_DO THIS_: Put the part of the items that opens with the line containing "Click the PuTTY" and closes with the line containing "Screen dimensions: 685x317 pos(124,21)" into a numbered list, omitting blank lines.

_DATA LINES_:
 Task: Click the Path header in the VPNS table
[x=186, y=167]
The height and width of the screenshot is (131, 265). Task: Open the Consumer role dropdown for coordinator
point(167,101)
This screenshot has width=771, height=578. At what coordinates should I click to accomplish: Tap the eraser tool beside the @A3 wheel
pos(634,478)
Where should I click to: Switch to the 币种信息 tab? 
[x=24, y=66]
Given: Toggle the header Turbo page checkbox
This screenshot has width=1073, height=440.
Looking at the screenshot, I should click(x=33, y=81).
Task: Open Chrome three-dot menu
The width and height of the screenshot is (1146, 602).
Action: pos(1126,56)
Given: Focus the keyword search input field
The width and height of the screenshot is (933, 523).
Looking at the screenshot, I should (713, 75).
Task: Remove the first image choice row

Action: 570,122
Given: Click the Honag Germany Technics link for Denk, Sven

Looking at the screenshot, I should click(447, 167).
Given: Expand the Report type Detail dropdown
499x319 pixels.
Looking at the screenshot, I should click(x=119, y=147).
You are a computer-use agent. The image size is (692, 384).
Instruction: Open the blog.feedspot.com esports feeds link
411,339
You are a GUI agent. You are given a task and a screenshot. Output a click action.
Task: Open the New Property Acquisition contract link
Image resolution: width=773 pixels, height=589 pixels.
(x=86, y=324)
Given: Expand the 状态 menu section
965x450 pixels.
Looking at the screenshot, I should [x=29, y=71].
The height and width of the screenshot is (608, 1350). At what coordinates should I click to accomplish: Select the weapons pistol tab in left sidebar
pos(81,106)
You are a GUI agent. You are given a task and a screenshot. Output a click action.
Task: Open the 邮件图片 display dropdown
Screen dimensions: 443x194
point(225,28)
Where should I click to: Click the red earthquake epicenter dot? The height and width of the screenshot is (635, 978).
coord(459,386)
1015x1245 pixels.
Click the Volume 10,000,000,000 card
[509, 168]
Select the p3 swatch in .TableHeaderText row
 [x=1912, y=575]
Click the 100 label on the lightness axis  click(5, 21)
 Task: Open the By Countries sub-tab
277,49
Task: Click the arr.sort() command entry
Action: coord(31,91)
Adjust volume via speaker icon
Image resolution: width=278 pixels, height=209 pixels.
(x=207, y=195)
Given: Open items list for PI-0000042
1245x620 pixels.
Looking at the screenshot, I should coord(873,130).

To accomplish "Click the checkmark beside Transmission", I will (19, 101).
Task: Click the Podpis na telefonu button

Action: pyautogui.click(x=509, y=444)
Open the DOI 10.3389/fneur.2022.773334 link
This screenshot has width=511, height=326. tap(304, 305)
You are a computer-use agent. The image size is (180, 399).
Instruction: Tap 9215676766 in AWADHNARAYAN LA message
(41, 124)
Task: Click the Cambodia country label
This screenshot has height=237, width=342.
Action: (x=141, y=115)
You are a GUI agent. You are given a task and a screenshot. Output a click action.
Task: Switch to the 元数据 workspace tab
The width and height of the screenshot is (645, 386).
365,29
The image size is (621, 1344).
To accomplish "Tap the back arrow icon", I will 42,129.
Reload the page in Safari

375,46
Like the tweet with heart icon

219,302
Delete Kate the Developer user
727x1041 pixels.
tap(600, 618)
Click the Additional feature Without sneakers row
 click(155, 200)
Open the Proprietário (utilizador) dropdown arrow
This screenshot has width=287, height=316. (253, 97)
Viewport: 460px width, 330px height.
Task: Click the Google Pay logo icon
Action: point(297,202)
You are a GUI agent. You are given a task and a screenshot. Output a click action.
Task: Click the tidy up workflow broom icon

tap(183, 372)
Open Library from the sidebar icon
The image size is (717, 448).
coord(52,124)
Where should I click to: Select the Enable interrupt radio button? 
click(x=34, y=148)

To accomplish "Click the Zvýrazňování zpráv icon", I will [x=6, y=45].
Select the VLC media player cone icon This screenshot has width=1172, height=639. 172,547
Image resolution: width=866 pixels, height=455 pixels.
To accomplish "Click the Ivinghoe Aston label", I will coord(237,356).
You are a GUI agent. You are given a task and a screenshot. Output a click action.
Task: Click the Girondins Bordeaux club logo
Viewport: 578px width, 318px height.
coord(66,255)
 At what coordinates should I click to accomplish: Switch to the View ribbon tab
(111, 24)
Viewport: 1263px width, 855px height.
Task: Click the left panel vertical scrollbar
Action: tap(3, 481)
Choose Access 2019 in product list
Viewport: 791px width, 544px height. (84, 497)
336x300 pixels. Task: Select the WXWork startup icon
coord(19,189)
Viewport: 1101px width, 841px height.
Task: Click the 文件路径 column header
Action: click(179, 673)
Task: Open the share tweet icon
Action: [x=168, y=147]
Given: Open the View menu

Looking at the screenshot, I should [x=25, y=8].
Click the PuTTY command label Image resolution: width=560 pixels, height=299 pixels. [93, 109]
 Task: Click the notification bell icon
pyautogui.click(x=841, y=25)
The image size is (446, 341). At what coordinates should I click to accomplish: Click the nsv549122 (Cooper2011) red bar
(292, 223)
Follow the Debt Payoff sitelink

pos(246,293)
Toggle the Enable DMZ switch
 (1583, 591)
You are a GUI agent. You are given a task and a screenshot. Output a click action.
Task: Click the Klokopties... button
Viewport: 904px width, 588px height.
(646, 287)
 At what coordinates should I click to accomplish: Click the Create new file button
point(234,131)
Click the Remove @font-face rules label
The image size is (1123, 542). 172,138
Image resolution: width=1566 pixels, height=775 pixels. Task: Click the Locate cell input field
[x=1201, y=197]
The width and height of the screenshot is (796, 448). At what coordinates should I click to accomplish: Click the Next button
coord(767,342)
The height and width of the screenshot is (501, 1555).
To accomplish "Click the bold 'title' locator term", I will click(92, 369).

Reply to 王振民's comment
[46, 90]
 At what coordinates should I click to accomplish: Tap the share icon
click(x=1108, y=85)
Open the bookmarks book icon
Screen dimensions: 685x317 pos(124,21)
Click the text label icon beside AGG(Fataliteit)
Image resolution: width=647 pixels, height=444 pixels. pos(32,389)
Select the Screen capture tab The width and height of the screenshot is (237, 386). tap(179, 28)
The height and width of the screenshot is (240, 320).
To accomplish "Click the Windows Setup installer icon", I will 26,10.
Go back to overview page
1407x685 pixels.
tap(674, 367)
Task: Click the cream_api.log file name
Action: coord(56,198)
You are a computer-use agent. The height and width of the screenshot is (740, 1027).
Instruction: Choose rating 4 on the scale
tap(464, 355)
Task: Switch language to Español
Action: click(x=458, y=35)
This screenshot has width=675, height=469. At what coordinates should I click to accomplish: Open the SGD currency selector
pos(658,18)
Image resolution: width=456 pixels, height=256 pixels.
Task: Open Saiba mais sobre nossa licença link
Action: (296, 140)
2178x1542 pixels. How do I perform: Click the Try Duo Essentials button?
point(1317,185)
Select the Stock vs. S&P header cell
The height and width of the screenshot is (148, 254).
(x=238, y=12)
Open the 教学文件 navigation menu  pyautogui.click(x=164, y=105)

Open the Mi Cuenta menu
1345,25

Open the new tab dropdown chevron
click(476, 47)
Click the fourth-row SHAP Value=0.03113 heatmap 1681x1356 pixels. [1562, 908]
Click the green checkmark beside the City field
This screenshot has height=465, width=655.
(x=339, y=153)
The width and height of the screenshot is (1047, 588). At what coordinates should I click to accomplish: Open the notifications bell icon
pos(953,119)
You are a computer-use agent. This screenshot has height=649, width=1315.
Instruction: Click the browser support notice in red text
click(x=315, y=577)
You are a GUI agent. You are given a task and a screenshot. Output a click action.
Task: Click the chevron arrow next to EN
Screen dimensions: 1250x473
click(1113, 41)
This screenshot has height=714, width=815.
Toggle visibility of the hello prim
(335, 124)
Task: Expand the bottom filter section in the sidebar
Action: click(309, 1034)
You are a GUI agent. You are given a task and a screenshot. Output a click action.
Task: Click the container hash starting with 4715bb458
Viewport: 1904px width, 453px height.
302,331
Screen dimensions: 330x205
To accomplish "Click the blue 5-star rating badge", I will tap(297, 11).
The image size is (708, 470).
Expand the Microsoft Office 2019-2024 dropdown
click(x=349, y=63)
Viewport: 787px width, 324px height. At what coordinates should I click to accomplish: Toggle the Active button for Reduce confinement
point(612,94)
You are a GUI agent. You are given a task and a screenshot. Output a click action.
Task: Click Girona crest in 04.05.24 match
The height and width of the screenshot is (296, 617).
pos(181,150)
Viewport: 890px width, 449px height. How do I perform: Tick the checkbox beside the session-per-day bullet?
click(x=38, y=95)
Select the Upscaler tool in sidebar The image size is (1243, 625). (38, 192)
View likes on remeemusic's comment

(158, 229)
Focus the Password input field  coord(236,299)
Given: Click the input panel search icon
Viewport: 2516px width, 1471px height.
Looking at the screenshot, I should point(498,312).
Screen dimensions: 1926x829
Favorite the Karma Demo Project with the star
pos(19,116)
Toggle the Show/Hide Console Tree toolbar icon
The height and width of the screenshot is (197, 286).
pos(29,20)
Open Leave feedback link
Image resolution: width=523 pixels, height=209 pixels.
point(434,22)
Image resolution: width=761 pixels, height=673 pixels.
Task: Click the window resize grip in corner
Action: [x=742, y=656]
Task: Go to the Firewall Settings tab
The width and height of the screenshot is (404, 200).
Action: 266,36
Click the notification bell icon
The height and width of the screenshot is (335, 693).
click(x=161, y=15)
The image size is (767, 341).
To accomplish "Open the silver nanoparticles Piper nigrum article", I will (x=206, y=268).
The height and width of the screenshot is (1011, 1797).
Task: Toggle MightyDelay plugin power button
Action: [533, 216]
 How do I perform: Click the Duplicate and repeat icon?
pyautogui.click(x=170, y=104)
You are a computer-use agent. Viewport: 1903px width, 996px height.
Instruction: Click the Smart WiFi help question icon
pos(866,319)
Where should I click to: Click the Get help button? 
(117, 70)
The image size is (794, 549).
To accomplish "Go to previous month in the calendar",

_ANSWER FOR THIS EXERCISE_:
1. Click the PuTTY command label Image resolution: width=560 pixels, height=299 pixels. [93, 109]
2.  Task: Click the notification bell icon
3. pyautogui.click(x=841, y=25)
4. The image size is (446, 341). At what coordinates should I click to accomplish: Click the nsv549122 (Cooper2011) red bar
5. (292, 223)
6. Follow the Debt Payoff sitelink
7. pos(246,293)
8. Toggle the Enable DMZ switch
9.  (1583, 591)
10. You are a GUI agent. You are given a task and a screenshot. Output a click action.
11. Task: Click the Klokopties... button
12. Viewport: 904px width, 588px height.
13. (646, 287)
14.  At what coordinates should I click to accomplish: Click the Create new file button
15. point(234,131)
16. Click the Remove @font-face rules label
17. The image size is (1123, 542). 172,138
18. Image resolution: width=1566 pixels, height=775 pixels. Task: Click the Locate cell input field
19. [x=1201, y=197]
20. The width and height of the screenshot is (796, 448). At what coordinates should I click to accomplish: Click the Next button
21. coord(767,342)
22. The height and width of the screenshot is (501, 1555).
23. To accomplish "Click the bold 'title' locator term", I will click(92, 369).
24. Reply to 王振民's comment
25. [46, 90]
26.  At what coordinates should I click to accomplish: Tap the share icon
27. click(x=1108, y=85)
28. Open the bookmarks book icon
29. Screen dimensions: 685x317 pos(124,21)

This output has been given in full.